A nova lei prevê a responsabilidade objetiva da
empresa envolvida, facilitando a apuração dos fatos. Também indica
sanções administrativas e judiciais, como multa de até 20% sobre o
faturamento bruto, nunca inferior ao valor da vantagem irregular obtida —
ou, na impossibilidade desse cálculo, no valor de até R$ 60 milhões.
Será possível até a dissolução da empresa, o perdimento de seus bens,
além de outras penas já previstas na Lei de Improbidade Administrativa.
Também
segue a linha de outras leis recentes, como a de lavagem de dinheiro e
de combate a carteis, ao prever benefícios ao envolvido que decidir
colaborar com as investigações, desde que seja o primeiro a fazê-lo e
efetivamente reúna informações que possibilitem o esclarecimento dos
fatos e a identificação dos envolvidos.
Interessante, ainda, é a
previsão da atenuação da sanção se a empresa demonstrar a existência de
controles internos, códigos de ética, mecanismos para evitar atos de
improbidade, auditorias regulares e mecanismos de incentivo a denúncias.
Tal previsão estimulará ou fortalecerá políticas de compliance,
ou seja, atividades internas das empresas que incentivem ou favoreçam o
cumprimento de normas e regulamentos, evitando o comprometimento da
entidade com práticas ilícitas.
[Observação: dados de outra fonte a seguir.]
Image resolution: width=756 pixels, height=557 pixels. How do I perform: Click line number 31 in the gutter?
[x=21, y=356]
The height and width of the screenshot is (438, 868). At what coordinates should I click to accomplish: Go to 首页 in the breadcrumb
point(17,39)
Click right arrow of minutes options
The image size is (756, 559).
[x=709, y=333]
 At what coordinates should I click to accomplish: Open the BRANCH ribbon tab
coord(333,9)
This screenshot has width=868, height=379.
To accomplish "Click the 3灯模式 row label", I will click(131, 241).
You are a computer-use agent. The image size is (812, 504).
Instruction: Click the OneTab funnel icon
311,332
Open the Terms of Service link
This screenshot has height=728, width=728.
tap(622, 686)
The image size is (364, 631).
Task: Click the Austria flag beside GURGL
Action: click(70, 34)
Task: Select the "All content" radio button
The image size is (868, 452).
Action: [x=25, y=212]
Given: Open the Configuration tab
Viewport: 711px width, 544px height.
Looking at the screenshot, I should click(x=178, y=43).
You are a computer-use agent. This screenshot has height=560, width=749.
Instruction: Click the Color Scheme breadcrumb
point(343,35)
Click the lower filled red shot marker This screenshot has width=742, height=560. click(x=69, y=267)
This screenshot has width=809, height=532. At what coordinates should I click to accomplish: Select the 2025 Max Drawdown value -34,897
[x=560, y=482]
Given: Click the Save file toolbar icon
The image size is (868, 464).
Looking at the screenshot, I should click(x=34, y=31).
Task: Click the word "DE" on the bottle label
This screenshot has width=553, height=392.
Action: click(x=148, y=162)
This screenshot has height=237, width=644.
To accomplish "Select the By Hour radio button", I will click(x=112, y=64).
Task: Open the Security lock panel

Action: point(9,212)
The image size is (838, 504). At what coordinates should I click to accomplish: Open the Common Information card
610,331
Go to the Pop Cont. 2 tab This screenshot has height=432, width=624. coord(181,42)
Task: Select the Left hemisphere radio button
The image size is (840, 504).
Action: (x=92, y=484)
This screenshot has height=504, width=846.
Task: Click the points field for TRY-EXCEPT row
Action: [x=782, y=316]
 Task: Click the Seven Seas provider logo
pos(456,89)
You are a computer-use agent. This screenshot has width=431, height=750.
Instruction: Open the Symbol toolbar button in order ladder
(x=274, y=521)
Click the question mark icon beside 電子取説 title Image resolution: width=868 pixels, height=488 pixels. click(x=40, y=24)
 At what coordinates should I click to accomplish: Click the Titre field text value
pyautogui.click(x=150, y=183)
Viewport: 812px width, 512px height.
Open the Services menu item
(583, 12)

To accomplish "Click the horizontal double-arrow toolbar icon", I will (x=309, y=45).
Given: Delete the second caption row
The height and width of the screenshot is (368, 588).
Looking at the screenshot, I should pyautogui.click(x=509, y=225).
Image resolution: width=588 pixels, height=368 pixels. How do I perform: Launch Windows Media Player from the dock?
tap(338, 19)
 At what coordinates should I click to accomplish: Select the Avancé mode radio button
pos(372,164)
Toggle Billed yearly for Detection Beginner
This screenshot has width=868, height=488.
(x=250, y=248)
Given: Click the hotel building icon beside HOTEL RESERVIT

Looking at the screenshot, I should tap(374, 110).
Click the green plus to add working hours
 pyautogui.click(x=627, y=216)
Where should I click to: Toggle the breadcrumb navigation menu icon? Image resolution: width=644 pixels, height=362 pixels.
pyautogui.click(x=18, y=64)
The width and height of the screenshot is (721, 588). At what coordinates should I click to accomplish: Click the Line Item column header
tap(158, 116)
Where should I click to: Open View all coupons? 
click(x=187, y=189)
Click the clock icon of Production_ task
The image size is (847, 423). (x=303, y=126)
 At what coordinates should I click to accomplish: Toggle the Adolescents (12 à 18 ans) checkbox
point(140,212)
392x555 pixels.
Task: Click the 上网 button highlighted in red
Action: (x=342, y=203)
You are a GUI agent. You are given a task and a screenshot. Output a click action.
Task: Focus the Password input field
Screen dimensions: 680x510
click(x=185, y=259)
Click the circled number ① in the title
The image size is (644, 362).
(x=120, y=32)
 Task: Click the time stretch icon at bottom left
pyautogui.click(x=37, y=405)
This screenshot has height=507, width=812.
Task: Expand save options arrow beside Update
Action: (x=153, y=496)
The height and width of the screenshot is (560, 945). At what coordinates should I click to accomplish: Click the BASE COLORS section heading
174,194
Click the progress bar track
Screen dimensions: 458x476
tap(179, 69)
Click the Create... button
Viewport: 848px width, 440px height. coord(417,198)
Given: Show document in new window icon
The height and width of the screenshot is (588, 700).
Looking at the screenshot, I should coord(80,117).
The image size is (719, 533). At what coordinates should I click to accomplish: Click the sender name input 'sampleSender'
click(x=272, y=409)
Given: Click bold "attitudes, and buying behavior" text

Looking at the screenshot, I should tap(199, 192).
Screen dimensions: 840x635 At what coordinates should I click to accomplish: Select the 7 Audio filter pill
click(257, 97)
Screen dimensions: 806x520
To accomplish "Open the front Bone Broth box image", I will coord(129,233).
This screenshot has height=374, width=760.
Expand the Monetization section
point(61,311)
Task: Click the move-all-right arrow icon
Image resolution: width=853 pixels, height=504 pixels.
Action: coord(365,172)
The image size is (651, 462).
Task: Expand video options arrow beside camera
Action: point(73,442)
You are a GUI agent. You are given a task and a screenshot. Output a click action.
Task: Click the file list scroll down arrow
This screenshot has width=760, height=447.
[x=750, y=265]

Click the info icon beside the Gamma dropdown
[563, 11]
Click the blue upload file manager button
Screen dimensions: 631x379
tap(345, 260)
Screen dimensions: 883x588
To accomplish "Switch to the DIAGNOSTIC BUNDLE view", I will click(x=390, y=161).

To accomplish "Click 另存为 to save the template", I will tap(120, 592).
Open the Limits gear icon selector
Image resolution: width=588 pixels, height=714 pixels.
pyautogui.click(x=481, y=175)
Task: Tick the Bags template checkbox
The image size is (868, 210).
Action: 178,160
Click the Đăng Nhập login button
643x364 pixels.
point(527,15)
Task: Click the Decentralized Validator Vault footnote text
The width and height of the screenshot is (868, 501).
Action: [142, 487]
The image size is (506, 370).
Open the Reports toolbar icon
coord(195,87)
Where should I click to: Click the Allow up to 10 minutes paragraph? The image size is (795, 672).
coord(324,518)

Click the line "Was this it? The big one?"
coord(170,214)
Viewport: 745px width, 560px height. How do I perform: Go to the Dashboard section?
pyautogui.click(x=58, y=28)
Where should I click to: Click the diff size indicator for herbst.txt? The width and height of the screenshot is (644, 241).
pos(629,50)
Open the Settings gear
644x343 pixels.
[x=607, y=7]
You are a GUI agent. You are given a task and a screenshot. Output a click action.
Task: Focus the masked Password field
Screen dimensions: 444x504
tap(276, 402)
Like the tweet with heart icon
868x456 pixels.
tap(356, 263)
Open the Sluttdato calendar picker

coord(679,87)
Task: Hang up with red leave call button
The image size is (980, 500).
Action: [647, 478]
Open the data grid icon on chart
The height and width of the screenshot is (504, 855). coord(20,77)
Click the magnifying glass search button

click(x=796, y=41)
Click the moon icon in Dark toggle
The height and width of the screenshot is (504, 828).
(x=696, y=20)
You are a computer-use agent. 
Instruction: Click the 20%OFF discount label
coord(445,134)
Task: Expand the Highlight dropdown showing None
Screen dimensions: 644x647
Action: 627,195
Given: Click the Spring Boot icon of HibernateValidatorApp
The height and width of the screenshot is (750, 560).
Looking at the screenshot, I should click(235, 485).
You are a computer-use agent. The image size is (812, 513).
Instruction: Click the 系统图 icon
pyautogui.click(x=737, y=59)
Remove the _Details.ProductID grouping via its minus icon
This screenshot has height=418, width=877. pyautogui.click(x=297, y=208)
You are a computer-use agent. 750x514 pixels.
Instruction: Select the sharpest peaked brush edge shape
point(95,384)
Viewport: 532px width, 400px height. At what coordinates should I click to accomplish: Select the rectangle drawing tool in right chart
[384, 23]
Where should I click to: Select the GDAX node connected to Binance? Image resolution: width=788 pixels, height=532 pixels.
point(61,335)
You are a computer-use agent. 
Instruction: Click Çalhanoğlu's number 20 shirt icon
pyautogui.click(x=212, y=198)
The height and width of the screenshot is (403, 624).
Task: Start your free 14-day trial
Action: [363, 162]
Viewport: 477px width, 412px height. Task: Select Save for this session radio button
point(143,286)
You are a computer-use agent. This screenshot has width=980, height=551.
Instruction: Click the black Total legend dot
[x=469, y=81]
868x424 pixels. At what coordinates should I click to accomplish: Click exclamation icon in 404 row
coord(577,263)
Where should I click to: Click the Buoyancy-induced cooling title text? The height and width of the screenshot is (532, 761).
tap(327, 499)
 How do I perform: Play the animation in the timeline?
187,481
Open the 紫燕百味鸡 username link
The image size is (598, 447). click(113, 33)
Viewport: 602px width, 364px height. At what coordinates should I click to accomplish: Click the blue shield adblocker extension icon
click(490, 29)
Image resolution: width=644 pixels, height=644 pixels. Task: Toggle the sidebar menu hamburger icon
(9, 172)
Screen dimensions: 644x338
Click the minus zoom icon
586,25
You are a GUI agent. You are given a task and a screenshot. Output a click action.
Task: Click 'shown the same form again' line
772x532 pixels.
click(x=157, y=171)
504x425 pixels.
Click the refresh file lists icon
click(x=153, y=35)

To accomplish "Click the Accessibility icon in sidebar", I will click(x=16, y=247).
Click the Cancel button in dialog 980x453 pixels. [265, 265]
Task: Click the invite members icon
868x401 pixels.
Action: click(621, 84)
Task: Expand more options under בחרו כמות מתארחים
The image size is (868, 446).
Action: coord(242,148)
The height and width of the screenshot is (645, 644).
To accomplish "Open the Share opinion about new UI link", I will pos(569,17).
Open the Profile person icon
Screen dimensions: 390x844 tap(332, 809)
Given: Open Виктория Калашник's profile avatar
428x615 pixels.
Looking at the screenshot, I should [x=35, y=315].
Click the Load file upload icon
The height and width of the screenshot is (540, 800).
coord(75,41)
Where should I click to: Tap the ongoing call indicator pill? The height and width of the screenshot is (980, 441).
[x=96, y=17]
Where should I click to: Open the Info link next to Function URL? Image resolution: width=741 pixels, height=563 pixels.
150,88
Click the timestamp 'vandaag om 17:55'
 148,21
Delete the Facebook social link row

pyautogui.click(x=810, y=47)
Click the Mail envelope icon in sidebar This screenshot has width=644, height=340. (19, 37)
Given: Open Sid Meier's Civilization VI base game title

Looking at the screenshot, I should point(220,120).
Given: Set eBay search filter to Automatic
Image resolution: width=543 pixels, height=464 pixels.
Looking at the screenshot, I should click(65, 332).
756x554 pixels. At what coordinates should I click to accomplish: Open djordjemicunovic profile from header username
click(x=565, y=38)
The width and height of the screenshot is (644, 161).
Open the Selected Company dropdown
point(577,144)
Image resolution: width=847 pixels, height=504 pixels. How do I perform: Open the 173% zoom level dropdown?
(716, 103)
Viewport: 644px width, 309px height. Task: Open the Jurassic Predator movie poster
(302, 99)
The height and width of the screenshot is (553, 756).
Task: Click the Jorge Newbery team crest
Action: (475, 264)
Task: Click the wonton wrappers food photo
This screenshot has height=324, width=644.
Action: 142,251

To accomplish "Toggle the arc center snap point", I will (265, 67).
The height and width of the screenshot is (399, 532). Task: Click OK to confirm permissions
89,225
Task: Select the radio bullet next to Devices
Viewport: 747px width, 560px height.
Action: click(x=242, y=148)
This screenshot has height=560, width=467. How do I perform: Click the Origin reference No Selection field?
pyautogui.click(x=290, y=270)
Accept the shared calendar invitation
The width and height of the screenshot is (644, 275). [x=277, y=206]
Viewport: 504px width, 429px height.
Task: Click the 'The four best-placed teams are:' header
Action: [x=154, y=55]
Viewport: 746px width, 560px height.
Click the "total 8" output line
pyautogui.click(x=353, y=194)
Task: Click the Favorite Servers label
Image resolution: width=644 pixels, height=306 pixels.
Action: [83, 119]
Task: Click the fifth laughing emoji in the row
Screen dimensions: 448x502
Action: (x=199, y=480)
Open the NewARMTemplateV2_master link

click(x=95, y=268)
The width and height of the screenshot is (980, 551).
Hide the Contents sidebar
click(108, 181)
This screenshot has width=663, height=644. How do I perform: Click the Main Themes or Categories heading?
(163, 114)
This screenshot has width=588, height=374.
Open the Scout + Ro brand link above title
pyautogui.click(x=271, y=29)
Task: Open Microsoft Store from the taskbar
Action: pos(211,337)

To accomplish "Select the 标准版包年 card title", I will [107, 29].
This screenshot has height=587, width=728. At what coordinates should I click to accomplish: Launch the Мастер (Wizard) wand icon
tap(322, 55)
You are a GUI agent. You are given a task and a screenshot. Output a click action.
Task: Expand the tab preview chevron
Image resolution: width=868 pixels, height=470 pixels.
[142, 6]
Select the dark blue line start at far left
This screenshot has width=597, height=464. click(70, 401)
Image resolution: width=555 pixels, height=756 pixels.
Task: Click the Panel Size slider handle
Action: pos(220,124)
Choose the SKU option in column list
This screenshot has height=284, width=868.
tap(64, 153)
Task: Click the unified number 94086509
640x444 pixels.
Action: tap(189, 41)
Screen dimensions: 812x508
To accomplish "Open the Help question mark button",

A ideia do legislador foi internalizar
os valores éticos, estimulando uma cultura ética no seio da própria
instituição privadas.
A atenuante do compliance somada à previsão da proporcionalidade da pena ao grau de cooperação da pessoa jurídica para a apuração das infrações (artigo 7º, inciso VII), suscitará novas e interessantes questões. Isso porque a investigação da prática de ilícitos pela própria empresa,
em âmbito interno, será frequente, suscitando debates sobre seus
limites e direitos dos investigados, como à privacidade diante de
apreensões de documentos, mensagens eletrônicas etc.
Por fim, vale
ainda destacar que a nova lei instituiu um Cadastro Nacional de
Empresas Punidas, o que facilitará a consulta a informações sobre
instituições afetadas pelas sanções legais, superando a falta de dados
integrados e sistematizados.
Já veio tarde uma lei com esse
espírito de dotar a administração de mecanismos para combater a prática
de ilícitos contra seu patrimônio. Não se trata de lei penal, pois não
cria crimes ou penas. Não tem a contundência inútil da ameaça de prisão,
mas a racionalidade efetiva da inibição de comportamentos pela
identificação inteligente e repressão dos principais beneficiários do
ilícito. Ao trazer instrumentos que facilitam a identificação dos
responsáveis pelos atos, organizar informações sobre investigações e
incentivar a delação e mecanismos para que as próprias empresas
incorporem práticas éticas, a lei em comento será muito mais eficaz para
prevenir e reprimir condutas que, há muito, deveriam ser extirpadas da
relação entre o ente privado e o gestor público.
Igor Tamasauskas é sócio do Bottini & Tamasauskas Advogados.